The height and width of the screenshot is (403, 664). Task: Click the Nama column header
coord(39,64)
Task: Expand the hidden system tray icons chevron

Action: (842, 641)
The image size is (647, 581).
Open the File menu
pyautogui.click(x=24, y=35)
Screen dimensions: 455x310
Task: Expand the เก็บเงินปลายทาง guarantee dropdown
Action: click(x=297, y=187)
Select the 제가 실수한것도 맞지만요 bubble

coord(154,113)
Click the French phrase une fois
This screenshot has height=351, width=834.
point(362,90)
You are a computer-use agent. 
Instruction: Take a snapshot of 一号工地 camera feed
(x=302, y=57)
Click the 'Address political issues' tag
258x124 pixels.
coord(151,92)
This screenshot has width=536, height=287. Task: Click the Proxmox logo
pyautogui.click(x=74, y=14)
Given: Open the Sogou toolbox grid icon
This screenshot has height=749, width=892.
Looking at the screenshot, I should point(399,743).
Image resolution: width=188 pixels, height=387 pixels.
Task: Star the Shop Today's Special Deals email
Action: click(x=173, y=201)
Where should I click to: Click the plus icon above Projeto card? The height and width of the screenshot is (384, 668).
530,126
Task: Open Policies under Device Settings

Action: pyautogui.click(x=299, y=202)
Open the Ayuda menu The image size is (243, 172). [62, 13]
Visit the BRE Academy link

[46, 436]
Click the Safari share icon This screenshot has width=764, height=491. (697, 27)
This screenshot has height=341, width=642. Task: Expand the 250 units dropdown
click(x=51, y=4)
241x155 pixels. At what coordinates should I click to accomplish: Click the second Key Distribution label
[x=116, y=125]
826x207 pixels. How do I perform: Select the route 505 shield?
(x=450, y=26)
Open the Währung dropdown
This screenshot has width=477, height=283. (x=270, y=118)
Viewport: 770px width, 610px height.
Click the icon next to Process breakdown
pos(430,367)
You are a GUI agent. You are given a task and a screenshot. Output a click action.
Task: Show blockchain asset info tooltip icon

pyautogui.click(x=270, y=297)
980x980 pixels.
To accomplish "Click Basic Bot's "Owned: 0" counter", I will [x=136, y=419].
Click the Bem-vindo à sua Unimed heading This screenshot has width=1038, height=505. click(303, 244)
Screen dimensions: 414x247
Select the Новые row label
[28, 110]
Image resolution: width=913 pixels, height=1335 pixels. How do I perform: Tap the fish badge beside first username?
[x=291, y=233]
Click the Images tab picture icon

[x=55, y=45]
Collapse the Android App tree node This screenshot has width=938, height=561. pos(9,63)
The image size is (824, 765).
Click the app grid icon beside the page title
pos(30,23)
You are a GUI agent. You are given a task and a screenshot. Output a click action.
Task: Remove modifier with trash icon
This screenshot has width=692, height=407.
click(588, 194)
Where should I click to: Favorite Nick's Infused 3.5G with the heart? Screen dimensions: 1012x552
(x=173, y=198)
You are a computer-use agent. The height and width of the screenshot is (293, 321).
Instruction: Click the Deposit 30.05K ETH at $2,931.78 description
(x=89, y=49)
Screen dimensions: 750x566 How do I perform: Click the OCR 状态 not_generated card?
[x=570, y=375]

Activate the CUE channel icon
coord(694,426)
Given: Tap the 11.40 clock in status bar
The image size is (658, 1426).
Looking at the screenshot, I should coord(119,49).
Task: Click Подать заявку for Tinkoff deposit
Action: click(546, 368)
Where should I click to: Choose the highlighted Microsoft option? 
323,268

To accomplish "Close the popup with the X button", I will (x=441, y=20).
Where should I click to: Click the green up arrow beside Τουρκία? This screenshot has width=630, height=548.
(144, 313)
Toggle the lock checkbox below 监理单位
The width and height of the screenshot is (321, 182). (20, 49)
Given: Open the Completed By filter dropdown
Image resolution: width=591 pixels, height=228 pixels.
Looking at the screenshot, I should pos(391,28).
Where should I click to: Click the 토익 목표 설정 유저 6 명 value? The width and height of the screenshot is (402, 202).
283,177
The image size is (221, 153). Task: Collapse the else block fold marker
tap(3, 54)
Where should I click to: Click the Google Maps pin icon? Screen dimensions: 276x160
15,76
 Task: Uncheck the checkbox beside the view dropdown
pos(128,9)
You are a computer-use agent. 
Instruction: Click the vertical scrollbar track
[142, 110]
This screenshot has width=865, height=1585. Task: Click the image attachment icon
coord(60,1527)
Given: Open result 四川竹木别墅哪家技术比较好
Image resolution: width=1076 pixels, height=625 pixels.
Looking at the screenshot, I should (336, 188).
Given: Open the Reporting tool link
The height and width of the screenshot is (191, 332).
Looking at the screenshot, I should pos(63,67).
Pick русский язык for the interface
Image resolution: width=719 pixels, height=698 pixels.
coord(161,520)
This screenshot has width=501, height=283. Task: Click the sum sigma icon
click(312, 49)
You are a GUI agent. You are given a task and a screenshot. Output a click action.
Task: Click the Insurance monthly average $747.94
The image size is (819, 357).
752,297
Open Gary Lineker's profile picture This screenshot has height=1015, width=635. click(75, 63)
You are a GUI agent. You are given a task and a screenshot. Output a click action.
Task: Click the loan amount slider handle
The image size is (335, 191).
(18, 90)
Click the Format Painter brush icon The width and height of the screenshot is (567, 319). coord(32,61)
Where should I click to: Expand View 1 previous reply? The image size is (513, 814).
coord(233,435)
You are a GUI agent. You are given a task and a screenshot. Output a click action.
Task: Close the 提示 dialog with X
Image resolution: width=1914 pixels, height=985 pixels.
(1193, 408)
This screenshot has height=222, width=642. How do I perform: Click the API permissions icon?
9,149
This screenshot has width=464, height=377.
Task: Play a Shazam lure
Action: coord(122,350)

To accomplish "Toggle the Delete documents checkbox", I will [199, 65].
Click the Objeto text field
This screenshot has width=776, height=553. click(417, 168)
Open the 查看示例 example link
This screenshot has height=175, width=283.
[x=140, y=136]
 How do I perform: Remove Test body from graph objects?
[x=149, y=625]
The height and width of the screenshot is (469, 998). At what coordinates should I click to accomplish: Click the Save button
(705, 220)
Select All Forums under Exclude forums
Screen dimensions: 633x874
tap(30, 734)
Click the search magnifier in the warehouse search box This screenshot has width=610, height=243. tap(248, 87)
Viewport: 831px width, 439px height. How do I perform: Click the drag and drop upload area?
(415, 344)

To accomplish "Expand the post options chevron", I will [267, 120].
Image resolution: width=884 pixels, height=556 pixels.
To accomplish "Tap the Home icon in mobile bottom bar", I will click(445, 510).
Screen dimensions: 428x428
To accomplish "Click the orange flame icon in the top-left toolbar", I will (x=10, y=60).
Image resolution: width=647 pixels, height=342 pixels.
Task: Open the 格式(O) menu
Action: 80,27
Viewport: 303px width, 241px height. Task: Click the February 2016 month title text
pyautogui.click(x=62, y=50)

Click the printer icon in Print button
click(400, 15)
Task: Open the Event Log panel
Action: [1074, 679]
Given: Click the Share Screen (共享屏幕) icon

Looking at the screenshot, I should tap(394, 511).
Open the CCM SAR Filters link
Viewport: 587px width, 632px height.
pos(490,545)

================

**PROBLEM DETAILS**:
Write out, please, all of the material above exactly as written.

**YOUR SOLUTION**:
The height and width of the screenshot is (403, 664). Task: Click the Nama column header
coord(39,64)
Task: Expand the hidden system tray icons chevron

Action: (842, 641)
The image size is (647, 581).
Open the File menu
pyautogui.click(x=24, y=35)
Screen dimensions: 455x310
Task: Expand the เก็บเงินปลายทาง guarantee dropdown
Action: click(x=297, y=187)
Select the 제가 실수한것도 맞지만요 bubble

coord(154,113)
Click the French phrase une fois
This screenshot has height=351, width=834.
point(362,90)
You are a computer-use agent. 
Instruction: Take a snapshot of 一号工地 camera feed
(x=302, y=57)
Click the 'Address political issues' tag
258x124 pixels.
coord(151,92)
This screenshot has width=536, height=287. Task: Click the Proxmox logo
pyautogui.click(x=74, y=14)
Given: Open the Sogou toolbox grid icon
This screenshot has height=749, width=892.
Looking at the screenshot, I should point(399,743).
Image resolution: width=188 pixels, height=387 pixels.
Task: Star the Shop Today's Special Deals email
Action: click(x=173, y=201)
Where should I click to: Click the plus icon above Projeto card? The height and width of the screenshot is (384, 668).
530,126
Task: Open Policies under Device Settings

Action: pyautogui.click(x=299, y=202)
Open the Ayuda menu The image size is (243, 172). [62, 13]
Visit the BRE Academy link

[46, 436]
Click the Safari share icon This screenshot has width=764, height=491. (697, 27)
This screenshot has height=341, width=642. Task: Expand the 250 units dropdown
click(x=51, y=4)
241x155 pixels. At what coordinates should I click to accomplish: Click the second Key Distribution label
[x=116, y=125]
826x207 pixels. How do I perform: Select the route 505 shield?
(x=450, y=26)
Open the Währung dropdown
This screenshot has width=477, height=283. (x=270, y=118)
Viewport: 770px width, 610px height.
Click the icon next to Process breakdown
pos(430,367)
You are a GUI agent. You are given a task and a screenshot. Output a click action.
Task: Show blockchain asset info tooltip icon

pyautogui.click(x=270, y=297)
980x980 pixels.
To accomplish "Click Basic Bot's "Owned: 0" counter", I will [x=136, y=419].
Click the Bem-vindo à sua Unimed heading This screenshot has width=1038, height=505. click(303, 244)
Screen dimensions: 414x247
Select the Новые row label
[28, 110]
Image resolution: width=913 pixels, height=1335 pixels. How do I perform: Tap the fish badge beside first username?
[x=291, y=233]
Click the Images tab picture icon

[x=55, y=45]
Collapse the Android App tree node This screenshot has width=938, height=561. pos(9,63)
The image size is (824, 765).
Click the app grid icon beside the page title
pos(30,23)
You are a GUI agent. You are given a task and a screenshot. Output a click action.
Task: Remove modifier with trash icon
This screenshot has width=692, height=407.
click(588, 194)
Where should I click to: Favorite Nick's Infused 3.5G with the heart? Screen dimensions: 1012x552
(x=173, y=198)
You are a computer-use agent. The height and width of the screenshot is (293, 321).
Instruction: Click the Deposit 30.05K ETH at $2,931.78 description
(x=89, y=49)
Screen dimensions: 750x566 How do I perform: Click the OCR 状态 not_generated card?
[x=570, y=375]

Activate the CUE channel icon
coord(694,426)
Given: Tap the 11.40 clock in status bar
The image size is (658, 1426).
Looking at the screenshot, I should coord(119,49).
Task: Click Подать заявку for Tinkoff deposit
Action: click(546, 368)
Where should I click to: Choose the highlighted Microsoft option? 
323,268

To accomplish "Close the popup with the X button", I will (x=441, y=20).
Where should I click to: Click the green up arrow beside Τουρκία? This screenshot has width=630, height=548.
(144, 313)
Toggle the lock checkbox below 监理单位
The width and height of the screenshot is (321, 182). (20, 49)
Given: Open the Completed By filter dropdown
Image resolution: width=591 pixels, height=228 pixels.
Looking at the screenshot, I should pos(391,28).
Where should I click to: Click the 토익 목표 설정 유저 6 명 value? The width and height of the screenshot is (402, 202).
283,177
The image size is (221, 153). Task: Collapse the else block fold marker
tap(3, 54)
Where should I click to: Click the Google Maps pin icon? Screen dimensions: 276x160
15,76
 Task: Uncheck the checkbox beside the view dropdown
pos(128,9)
You are a computer-use agent. 
Instruction: Click the vertical scrollbar track
[142, 110]
This screenshot has width=865, height=1585. Task: Click the image attachment icon
coord(60,1527)
Given: Open result 四川竹木别墅哪家技术比较好
Image resolution: width=1076 pixels, height=625 pixels.
Looking at the screenshot, I should (336, 188).
Given: Open the Reporting tool link
The height and width of the screenshot is (191, 332).
Looking at the screenshot, I should pos(63,67).
Pick русский язык for the interface
Image resolution: width=719 pixels, height=698 pixels.
coord(161,520)
This screenshot has width=501, height=283. Task: Click the sum sigma icon
click(312, 49)
You are a GUI agent. You are given a task and a screenshot. Output a click action.
Task: Click the Insurance monthly average $747.94
The image size is (819, 357).
752,297
Open Gary Lineker's profile picture This screenshot has height=1015, width=635. click(75, 63)
You are a GUI agent. You are given a task and a screenshot. Output a click action.
Task: Click the loan amount slider handle
The image size is (335, 191).
(18, 90)
Click the Format Painter brush icon The width and height of the screenshot is (567, 319). coord(32,61)
Where should I click to: Expand View 1 previous reply? The image size is (513, 814).
coord(233,435)
You are a GUI agent. You are given a task and a screenshot. Output a click action.
Task: Close the 提示 dialog with X
Image resolution: width=1914 pixels, height=985 pixels.
(1193, 408)
This screenshot has height=222, width=642. How do I perform: Click the API permissions icon?
9,149
This screenshot has width=464, height=377.
Task: Play a Shazam lure
Action: coord(122,350)

To accomplish "Toggle the Delete documents checkbox", I will [199, 65].
Click the Objeto text field
This screenshot has width=776, height=553. click(417, 168)
Open the 查看示例 example link
This screenshot has height=175, width=283.
[x=140, y=136]
 How do I perform: Remove Test body from graph objects?
[x=149, y=625]
The height and width of the screenshot is (469, 998). At what coordinates should I click to accomplish: Click the Save button
(705, 220)
Select All Forums under Exclude forums
Screen dimensions: 633x874
tap(30, 734)
Click the search magnifier in the warehouse search box This screenshot has width=610, height=243. tap(248, 87)
Viewport: 831px width, 439px height. How do I perform: Click the drag and drop upload area?
(415, 344)

To accomplish "Expand the post options chevron", I will [267, 120].
Image resolution: width=884 pixels, height=556 pixels.
To accomplish "Tap the Home icon in mobile bottom bar", I will click(445, 510).
Screen dimensions: 428x428
To accomplish "Click the orange flame icon in the top-left toolbar", I will (x=10, y=60).
Image resolution: width=647 pixels, height=342 pixels.
Task: Open the 格式(O) menu
Action: 80,27
Viewport: 303px width, 241px height. Task: Click the February 2016 month title text
pyautogui.click(x=62, y=50)

Click the printer icon in Print button
click(400, 15)
Task: Open the Event Log panel
Action: [1074, 679]
Given: Click the Share Screen (共享屏幕) icon

Looking at the screenshot, I should tap(394, 511).
Open the CCM SAR Filters link
Viewport: 587px width, 632px height.
pos(490,545)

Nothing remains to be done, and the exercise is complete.